No picture of this as I haven’t had the opportunity to do the frozen versus fresh trial I wanted to as ‘plain yoghurt’ means ‘vanilla-flavoured yoghurt’ in the minds and hearts of my yoghurt buyers. I shall post my recipe for the wonderful nibblies things anyway.

The dough recipe I use comes out of a cookbook called Peterborough Peoples’ Potluck Picks. This amazingly alliterative oeuvre was purchased through a local fundraiser for Canadian Crossroads International back in 1993 and contains simply the tastiest & most forgiving, recipe for samosa dough ever.

What you need for the dough:

2 cups all-purpose flour

1 tsp. salt

2 tbsp. butter, margarine or ghee

3/4 cup plain (not vanilla) yoghurt (I prefer balkan style for this but anything from fat-free to homemade will work)

Lightly mix the flour and salt in a large bowl then cut in the butter/margarine with a fork or a pastry cutter until the mixture looks all coarse like breadcrumbs.

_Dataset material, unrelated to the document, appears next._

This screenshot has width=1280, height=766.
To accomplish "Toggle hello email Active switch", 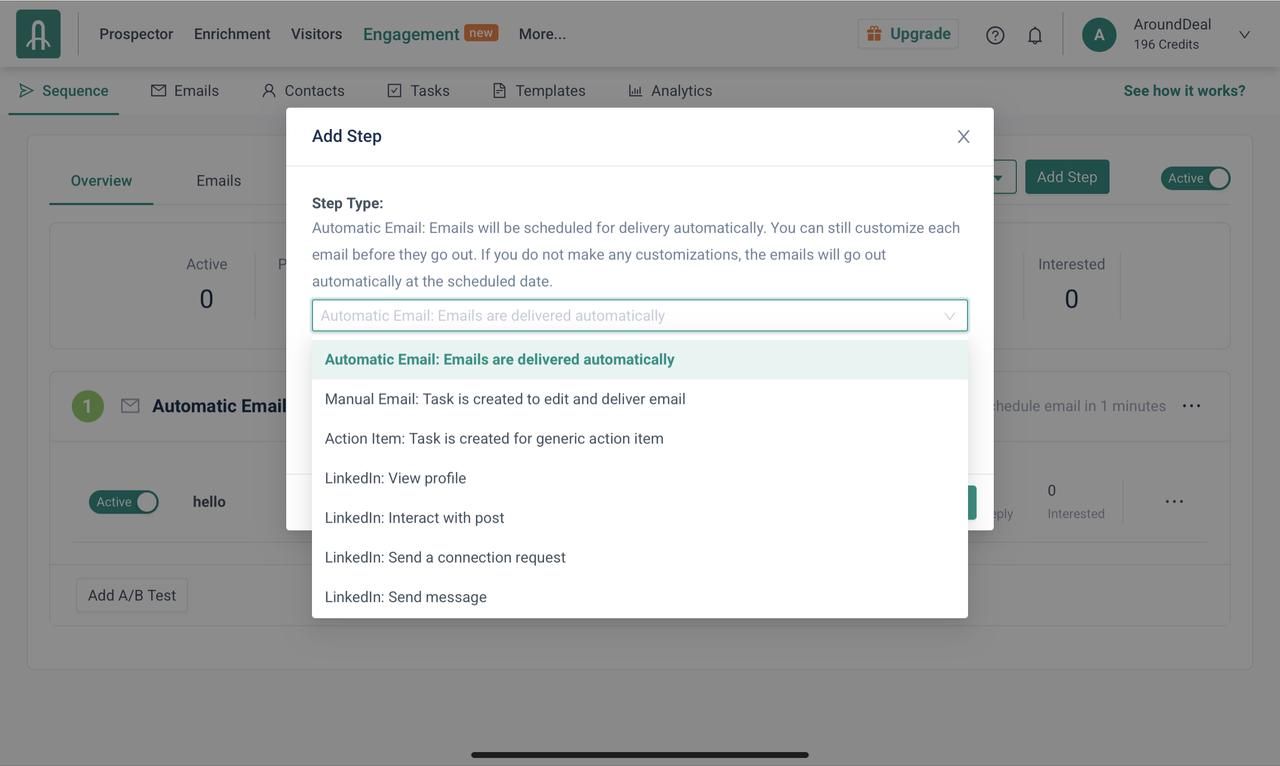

Stir in the yoghurt then mix it all together with your hands. Dough hooks and other gadgets really don’t work well with this dough as part of the pliability of it leans on body heat – avoiding getting your hands dirty will not result in a good dough. You don’t need to knead it, just mix with the hands forming it into a ball as you go. Once that’s done you can set it in the fridge while preparing the samosa guts.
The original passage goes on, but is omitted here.